_Record list_

———

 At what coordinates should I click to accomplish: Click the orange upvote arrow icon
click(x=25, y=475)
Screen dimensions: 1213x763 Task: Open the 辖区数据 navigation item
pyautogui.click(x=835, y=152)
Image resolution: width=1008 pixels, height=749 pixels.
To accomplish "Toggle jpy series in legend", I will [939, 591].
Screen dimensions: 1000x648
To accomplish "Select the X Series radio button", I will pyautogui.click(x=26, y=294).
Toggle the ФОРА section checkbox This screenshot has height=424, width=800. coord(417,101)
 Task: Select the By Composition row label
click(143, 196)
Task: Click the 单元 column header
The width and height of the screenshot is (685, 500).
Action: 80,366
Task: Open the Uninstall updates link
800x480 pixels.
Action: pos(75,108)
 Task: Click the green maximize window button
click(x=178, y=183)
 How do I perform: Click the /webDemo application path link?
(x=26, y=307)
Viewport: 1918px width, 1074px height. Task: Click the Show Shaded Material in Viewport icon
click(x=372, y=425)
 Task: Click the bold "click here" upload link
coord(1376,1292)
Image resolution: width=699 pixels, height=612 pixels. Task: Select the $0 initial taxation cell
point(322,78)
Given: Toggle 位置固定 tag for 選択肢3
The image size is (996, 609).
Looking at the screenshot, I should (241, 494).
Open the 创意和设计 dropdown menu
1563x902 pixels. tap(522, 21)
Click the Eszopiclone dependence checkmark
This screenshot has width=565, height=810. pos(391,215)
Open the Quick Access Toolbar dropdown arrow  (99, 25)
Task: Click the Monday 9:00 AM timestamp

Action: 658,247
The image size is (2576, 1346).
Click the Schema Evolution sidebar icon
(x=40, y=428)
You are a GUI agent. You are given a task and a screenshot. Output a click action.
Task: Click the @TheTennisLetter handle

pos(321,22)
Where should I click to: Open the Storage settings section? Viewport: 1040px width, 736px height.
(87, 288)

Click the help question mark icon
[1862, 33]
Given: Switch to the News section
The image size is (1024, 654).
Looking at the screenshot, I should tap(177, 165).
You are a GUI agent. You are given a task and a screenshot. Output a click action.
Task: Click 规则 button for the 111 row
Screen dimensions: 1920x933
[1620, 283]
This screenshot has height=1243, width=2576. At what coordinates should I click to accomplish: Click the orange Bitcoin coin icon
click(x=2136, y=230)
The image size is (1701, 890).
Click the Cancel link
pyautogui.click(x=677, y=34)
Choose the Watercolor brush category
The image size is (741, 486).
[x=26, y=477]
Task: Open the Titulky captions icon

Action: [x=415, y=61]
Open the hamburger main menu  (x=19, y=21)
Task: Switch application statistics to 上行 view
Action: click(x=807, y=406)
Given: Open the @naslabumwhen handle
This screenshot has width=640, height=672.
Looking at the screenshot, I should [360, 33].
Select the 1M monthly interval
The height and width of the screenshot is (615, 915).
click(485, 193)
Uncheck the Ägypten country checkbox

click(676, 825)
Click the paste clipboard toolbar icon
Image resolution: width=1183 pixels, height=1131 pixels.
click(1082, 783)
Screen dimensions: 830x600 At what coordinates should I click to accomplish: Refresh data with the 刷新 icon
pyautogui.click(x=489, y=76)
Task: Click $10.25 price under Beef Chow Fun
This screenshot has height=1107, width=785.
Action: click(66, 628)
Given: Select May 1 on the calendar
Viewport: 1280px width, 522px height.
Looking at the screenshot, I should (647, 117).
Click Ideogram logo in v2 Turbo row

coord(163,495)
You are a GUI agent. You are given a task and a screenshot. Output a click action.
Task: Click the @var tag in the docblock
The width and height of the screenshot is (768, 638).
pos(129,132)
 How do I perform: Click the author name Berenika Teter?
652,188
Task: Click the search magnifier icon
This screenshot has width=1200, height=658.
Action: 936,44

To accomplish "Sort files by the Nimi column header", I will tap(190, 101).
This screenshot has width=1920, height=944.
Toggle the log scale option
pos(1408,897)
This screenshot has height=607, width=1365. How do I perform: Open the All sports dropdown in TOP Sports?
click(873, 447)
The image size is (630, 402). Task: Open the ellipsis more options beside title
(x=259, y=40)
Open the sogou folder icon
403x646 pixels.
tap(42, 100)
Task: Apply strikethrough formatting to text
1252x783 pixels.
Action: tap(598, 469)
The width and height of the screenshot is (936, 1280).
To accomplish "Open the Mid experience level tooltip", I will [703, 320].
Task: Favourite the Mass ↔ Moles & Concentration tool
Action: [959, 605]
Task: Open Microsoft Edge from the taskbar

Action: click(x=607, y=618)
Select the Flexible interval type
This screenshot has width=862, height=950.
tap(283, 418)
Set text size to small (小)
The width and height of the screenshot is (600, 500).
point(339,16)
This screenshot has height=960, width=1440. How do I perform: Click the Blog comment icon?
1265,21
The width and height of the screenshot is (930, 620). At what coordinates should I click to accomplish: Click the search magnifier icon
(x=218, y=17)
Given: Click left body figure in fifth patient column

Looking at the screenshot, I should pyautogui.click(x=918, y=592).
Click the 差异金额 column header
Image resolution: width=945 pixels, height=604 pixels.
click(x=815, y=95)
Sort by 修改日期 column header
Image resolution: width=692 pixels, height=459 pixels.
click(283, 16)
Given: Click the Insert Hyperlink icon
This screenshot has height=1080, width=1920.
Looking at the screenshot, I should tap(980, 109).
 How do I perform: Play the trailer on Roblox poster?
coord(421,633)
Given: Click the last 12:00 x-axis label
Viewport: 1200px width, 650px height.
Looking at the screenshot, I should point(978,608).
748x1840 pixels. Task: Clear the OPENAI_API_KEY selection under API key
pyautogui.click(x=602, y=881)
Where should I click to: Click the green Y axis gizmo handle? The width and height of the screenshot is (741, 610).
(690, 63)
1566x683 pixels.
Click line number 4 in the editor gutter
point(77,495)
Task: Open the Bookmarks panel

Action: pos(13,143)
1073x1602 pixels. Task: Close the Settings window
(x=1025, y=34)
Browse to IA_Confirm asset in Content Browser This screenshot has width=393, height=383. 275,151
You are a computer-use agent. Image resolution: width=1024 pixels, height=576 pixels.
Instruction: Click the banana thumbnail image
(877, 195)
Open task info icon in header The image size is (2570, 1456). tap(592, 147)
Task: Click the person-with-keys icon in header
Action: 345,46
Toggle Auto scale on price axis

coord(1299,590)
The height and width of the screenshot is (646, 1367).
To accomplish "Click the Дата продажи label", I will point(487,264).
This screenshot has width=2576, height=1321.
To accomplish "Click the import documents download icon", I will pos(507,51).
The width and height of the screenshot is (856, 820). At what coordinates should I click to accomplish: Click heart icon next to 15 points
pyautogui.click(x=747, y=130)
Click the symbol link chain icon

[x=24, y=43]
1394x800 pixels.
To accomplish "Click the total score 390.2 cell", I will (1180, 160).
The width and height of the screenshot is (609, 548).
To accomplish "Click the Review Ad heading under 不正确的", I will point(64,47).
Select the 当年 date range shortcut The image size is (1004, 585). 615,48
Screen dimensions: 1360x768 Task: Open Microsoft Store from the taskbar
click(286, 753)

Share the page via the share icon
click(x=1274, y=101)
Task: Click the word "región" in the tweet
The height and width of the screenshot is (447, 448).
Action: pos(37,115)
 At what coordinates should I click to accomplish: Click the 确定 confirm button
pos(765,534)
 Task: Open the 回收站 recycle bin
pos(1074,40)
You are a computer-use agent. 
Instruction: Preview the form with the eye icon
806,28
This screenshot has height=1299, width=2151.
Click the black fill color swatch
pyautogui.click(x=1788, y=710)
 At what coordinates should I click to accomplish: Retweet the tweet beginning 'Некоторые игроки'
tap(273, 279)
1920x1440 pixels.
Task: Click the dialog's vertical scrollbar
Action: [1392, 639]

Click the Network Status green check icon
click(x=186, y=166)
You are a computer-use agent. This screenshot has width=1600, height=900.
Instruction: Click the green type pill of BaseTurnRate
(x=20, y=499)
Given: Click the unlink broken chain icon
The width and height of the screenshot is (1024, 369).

———

Please output the lines again verbatim, starting with the line that contains "Task: Click the green maximize window button" and going on through the line that contains "1563x902 pixels. tap(522, 21)".

 Task: Click the green maximize window button
click(x=178, y=183)
 How do I perform: Click the /webDemo application path link?
(x=26, y=307)
Viewport: 1918px width, 1074px height. Task: Click the Show Shaded Material in Viewport icon
click(x=372, y=425)
 Task: Click the bold "click here" upload link
coord(1376,1292)
Image resolution: width=699 pixels, height=612 pixels. Task: Select the $0 initial taxation cell
point(322,78)
Given: Toggle 位置固定 tag for 選択肢3
The image size is (996, 609).
Looking at the screenshot, I should (241, 494).
Open the 创意和设计 dropdown menu
1563x902 pixels. tap(522, 21)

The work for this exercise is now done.